Suppose that the populations of the three species are distributed as shown in the following table. You capture a frog, note its gender and species, and then release it. This process is repeated until you have captured and recorded 50 frogs.

Species gen.ratio
Species %total pop. Males Females
bullfrog 30% 60% 40%
spring peeper 50% 50% 50%
mink frog 20% 50% 50%

a) Determine the probability that there will be at least five female bullfrogs in sample.
b)Determine the probability that there will not be any mink frogs in sample.
c) Suppose that there were 30 spring peepers in the sample. Determine whether this is unusual enough to cause you to reconsider your original estimate of their proportion of the frog population.

To determine the probability of certain outcomes, we need to calculate the probabilities of individual events and then combine them using the rules of probability.

a) To determine the probability that there will be at least five female bullfrogs in the sample, we need to consider all possible combinations of male and female bullfrogs.

The probability of selecting a female bullfrog is 40% of the total bullfrog population, which is 0.30 * 0.40 = 0.12.

The probability of selecting a male bullfrog is 60% of the total bullfrog population, which is 0.30 * 0.60 = 0.18.

Now, let's use these probabilities to calculate the probability of having at least five female bullfrogs in the sample.

We can use the binomial distribution formula to calculate the probability:

P(X >= 5) = P(X = 5) + P(X = 6) + ... + P(X = 50), where X is the number of female bullfrogs in the sample.

To calculate individual probabilities, we use the binomial coefficient formula:

P(X = x) = (nCx) * p^x * (1 - p)^(n - x),

where n is the number of trials (50 frogs), x is the number of successful outcomes (female bullfrogs), p is the probability of success (0.12), and (nCx) represents the binomial coefficient (the number of ways to choose x items from n items).

Using this formula, we calculate the probabilities for each value of X from 5 to 50 and sum them up. You can use a programming language or a statistical software package like R or Python to perform the calculations.

b) To determine the probability that there will not be any mink frogs in the sample, we need to consider the probability of not selecting a mink frog in each capture.

The probability of not selecting a mink frog is 50% of the total mink frog population, which is 0.20 * 0.50 = 0.10.

To calculate the probability of not having any mink frogs in the sample, we can raise this probability to the power of the number of frogs captured (50 in this case):

P(no mink frogs) = (1 - 0.10)^50

Calculate this expression to find the probability.

c) To determine whether the sample of 30 spring peepers is unusual enough to reconsider the original estimate of their proportion of the frog population, we need to perform a hypothesis test.

First, let's define the null hypothesis and the alternative hypothesis:

Null hypothesis (H0): The proportion of spring peepers in the frog population is equal to the original estimate of 50% (0.50).
Alternative hypothesis (H1): The proportion of spring peepers in the frog population is different from the original estimate of 50% (0.50).

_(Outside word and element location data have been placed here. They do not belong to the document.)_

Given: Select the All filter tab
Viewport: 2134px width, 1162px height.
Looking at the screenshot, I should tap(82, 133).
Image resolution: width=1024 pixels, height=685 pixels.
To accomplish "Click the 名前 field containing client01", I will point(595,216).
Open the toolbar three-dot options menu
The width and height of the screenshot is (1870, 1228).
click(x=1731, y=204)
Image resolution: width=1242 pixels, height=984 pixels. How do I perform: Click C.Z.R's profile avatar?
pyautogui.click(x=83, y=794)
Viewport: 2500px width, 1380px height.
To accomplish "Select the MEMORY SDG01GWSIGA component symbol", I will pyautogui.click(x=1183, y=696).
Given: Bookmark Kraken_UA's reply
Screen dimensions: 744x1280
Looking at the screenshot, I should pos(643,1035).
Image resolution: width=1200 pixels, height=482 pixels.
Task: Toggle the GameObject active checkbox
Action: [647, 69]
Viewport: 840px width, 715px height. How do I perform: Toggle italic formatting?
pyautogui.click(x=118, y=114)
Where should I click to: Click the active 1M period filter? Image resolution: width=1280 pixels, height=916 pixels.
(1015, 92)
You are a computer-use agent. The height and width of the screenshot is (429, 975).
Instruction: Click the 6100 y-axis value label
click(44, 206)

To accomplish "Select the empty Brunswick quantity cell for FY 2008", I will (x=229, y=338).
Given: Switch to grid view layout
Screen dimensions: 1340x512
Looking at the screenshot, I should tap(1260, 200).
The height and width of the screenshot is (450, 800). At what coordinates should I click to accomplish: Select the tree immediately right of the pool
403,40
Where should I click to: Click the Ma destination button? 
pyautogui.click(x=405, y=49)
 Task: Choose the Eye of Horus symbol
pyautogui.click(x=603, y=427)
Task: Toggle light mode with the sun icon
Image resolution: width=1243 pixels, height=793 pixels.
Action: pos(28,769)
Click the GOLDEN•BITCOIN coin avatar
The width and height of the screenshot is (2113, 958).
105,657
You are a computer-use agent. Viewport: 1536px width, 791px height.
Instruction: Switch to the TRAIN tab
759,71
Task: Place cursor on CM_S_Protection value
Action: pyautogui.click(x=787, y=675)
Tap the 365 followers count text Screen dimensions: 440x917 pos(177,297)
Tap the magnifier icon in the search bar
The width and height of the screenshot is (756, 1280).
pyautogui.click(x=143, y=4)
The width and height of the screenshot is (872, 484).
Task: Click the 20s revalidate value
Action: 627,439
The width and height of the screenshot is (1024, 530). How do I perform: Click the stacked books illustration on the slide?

Next, we can perform a proportion test using a statistical software package like R or Python. The test will compare the observed proportion in the sample (30 out of 50 captured frogs) with the hypothesized proportion of 50%.

The result of the test will give us a p-value, which represents the probability of observing a sample proportion as extreme as the one we observed (30/50) if the null hypothesis is true.

If the p-value is low (typically below a predetermined significance level such as 0.05), we reject the null hypothesis and conclude that the observed proportion is significantly different from the original estimate. If the p-value is high, we fail to reject the null hypothesis and conclude that the observed proportion is not significantly different from the original estimate.